こんなので充分だと思う
枕元に避妊具を置いておく。
今日は妙にやる気があってな、たまには楽しみたいと思う自分が居て。
普段は互いに仕事をしていて、充分な時間も無く疲れもあって、帰宅して飯食って風呂入って寝る。
こんなのがルーティン化していたわけだ。
明日は休日でこれと言って予定も無い。だから、久しぶりの夫婦の時間をなんて、そう考えて避妊具を置く。
期待しているのだが、相手が乗るかどうかは分からない。
性交の同意に関して今は見ることができないが、某サイトのコメント欄に多数記載があった。
ほぼ全てが懸念を抱き反発する意見だったが。
曰く「暗黙の了解」だの「少子化が加速する」だの「とんでもない法律」だの「同意の証明なんてできない」なんてのも。
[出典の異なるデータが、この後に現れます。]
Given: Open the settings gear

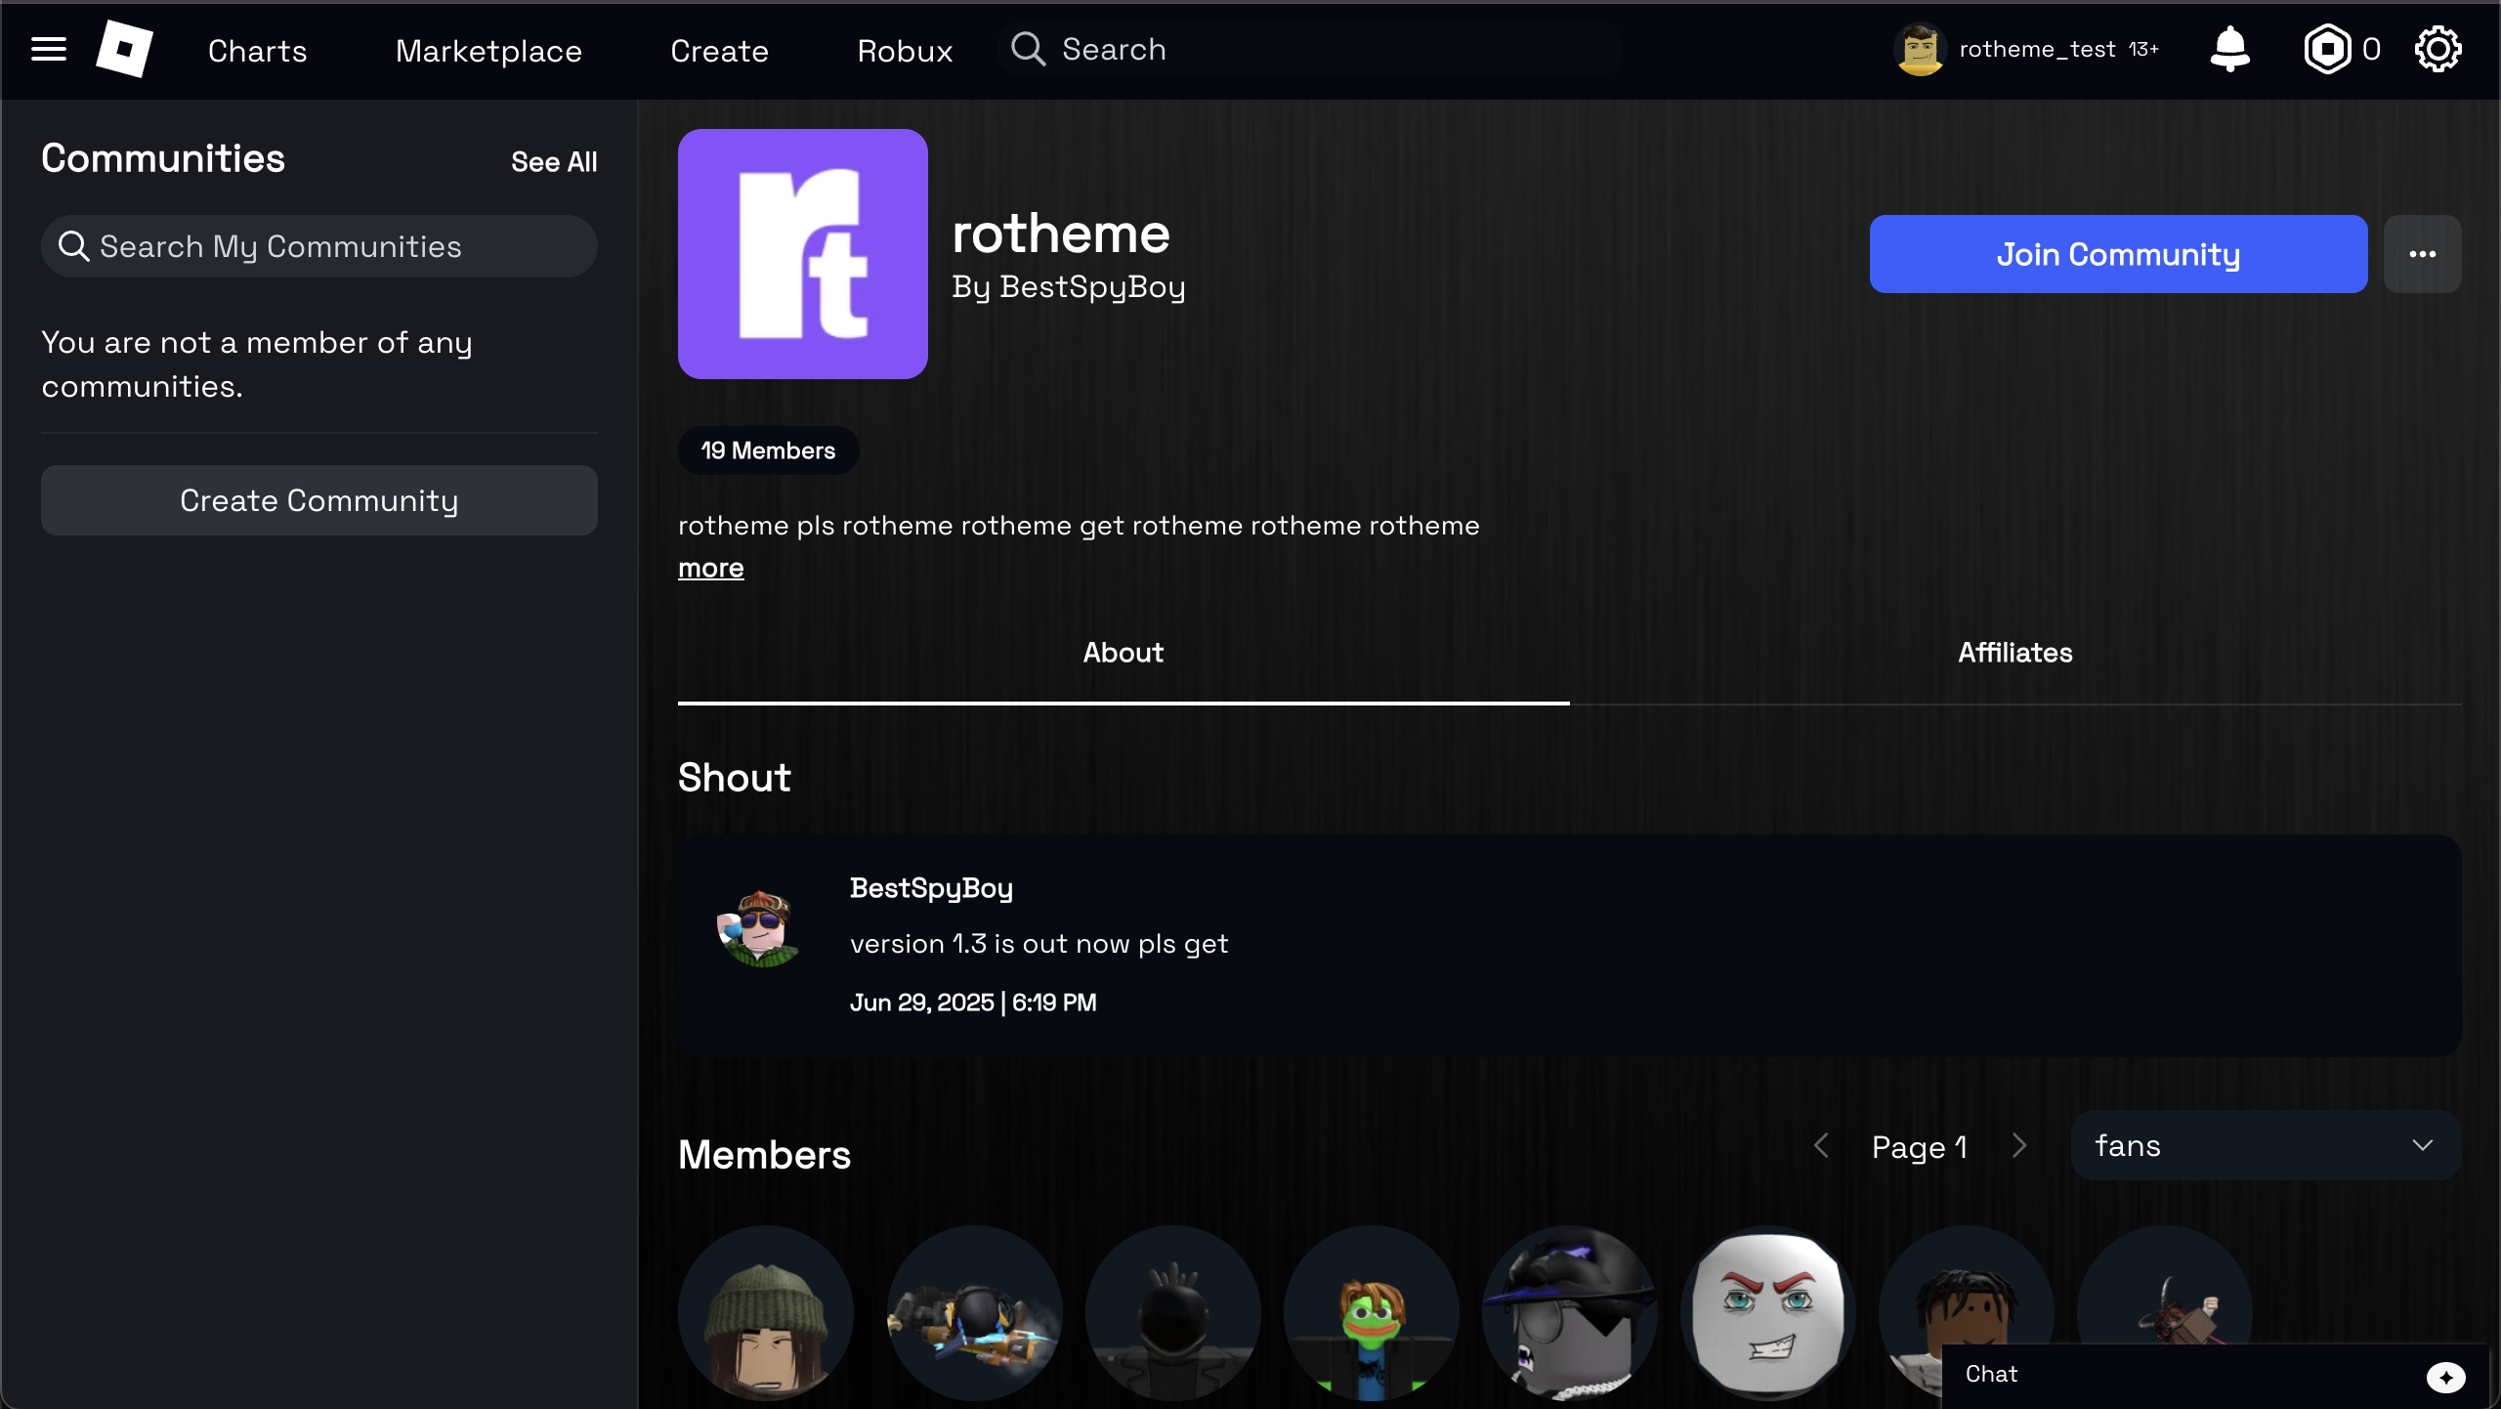Looking at the screenshot, I should pos(2437,49).
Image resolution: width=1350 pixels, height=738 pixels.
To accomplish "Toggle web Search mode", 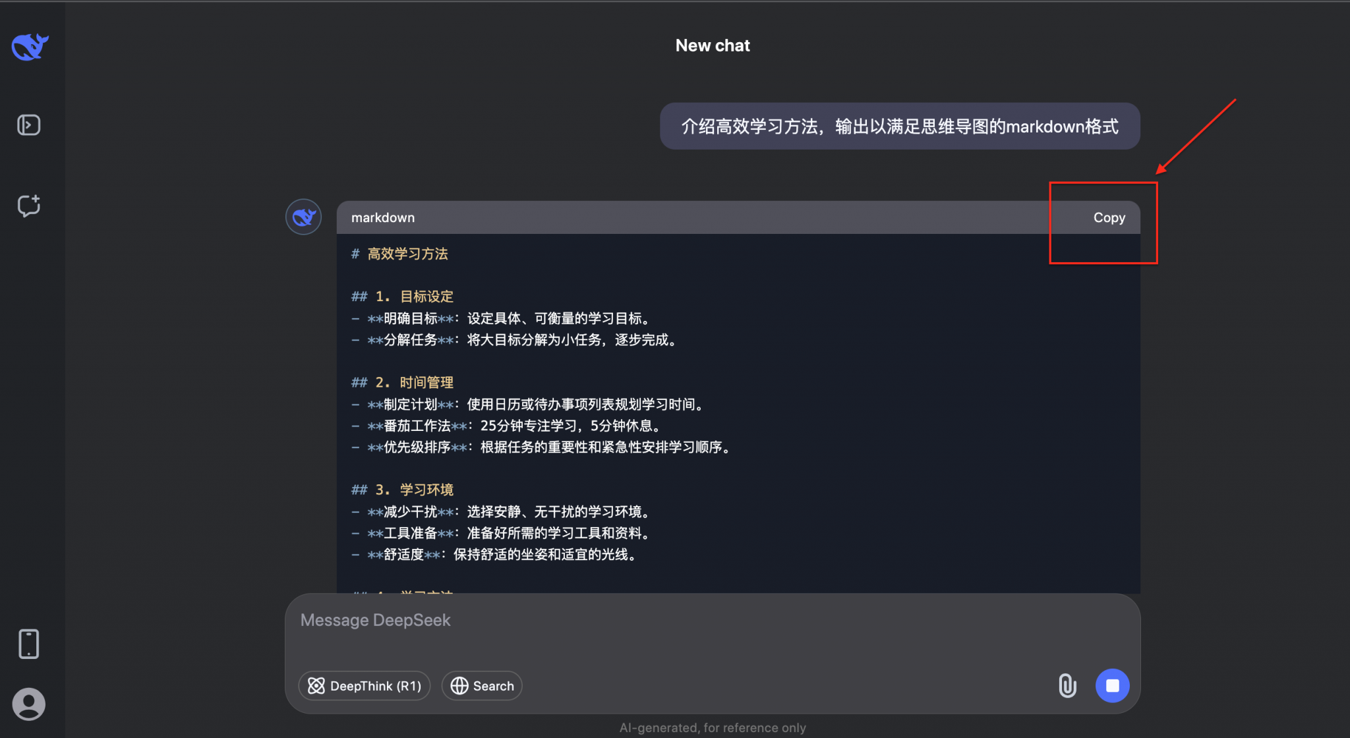I will pos(482,685).
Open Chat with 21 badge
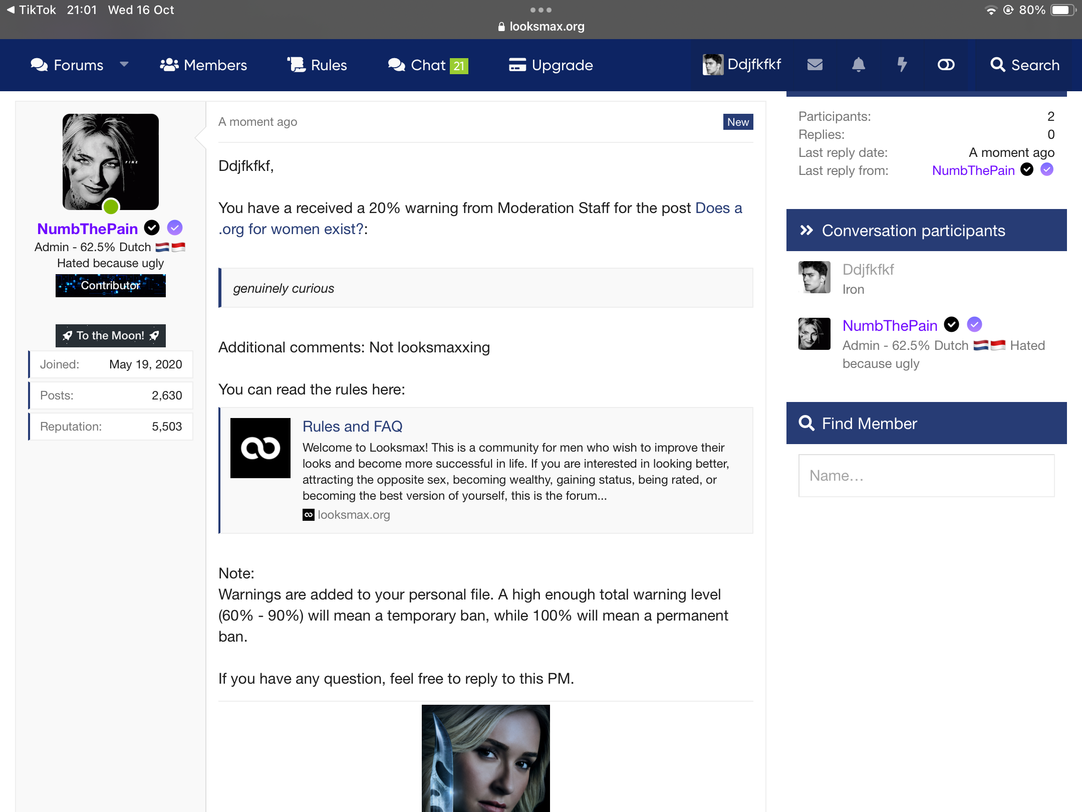 point(428,65)
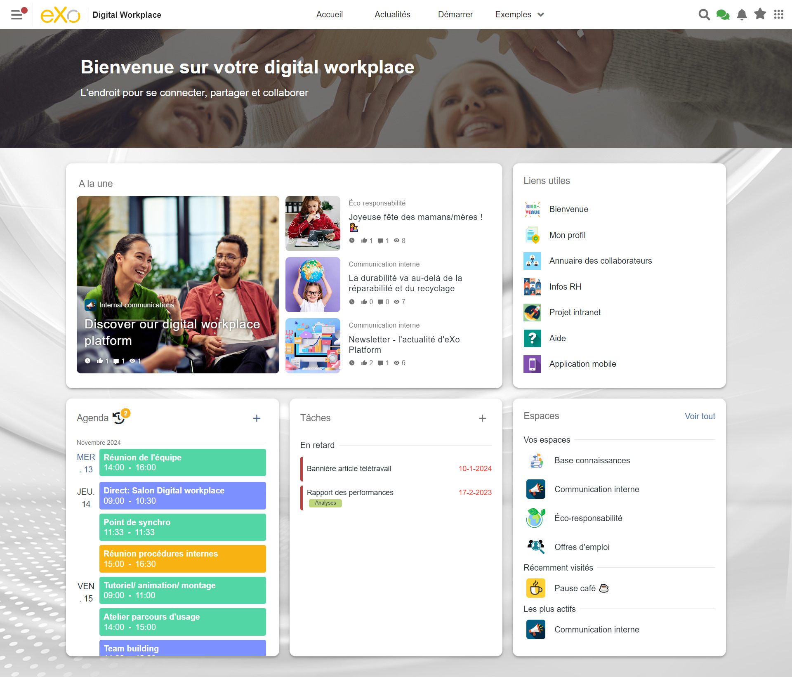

挙句には「美人局が跋扈する」なんて奴まで。そもそも声掛けられて、鼻の下伸ばして着いて行くからだろ。自業自得だっての。下心しか無い奴なんて法で救う価値すらない。
他にも無数にあったが、いずれも昭和脳がもたらす、陳腐な被害妄想の類だったな。
昭和脳なんて勝手に呼んでるが、あの時代の女性に対する男性の態度。
「デートしたらやっていい」
「泊まったらやっていい」
「嫌よ嫌よも好きのうち」
「車に乗ったらやっていい」
実に身勝手な言い分だったわけで。
女性の意思なんてガン無視してたわけだ。それが昭和脳。
脳内の情報をアップデートできない、昭和世代の寝言のオンパレードだった。
あの世代の男性の多くは、女性は黙って男に従え、だ。男より三歩下がって歩くのがいい女、なんてのもあったわけで。亭主関白とか言っていたような。
カビの生えた女性像を勝手に描いて、勝手に条件を作り支配していた。
男尊女卑の時代でもあって、男女同権を阻むのも、その年代の男どもだ。
揃いも揃って女性とのコミュニケーションを無視する。
家じゃろくに口も利かないし「飯」「風呂」「寝る」だ。昭和の男ってのは、異性に対してコミュ障ばっかりじゃないか。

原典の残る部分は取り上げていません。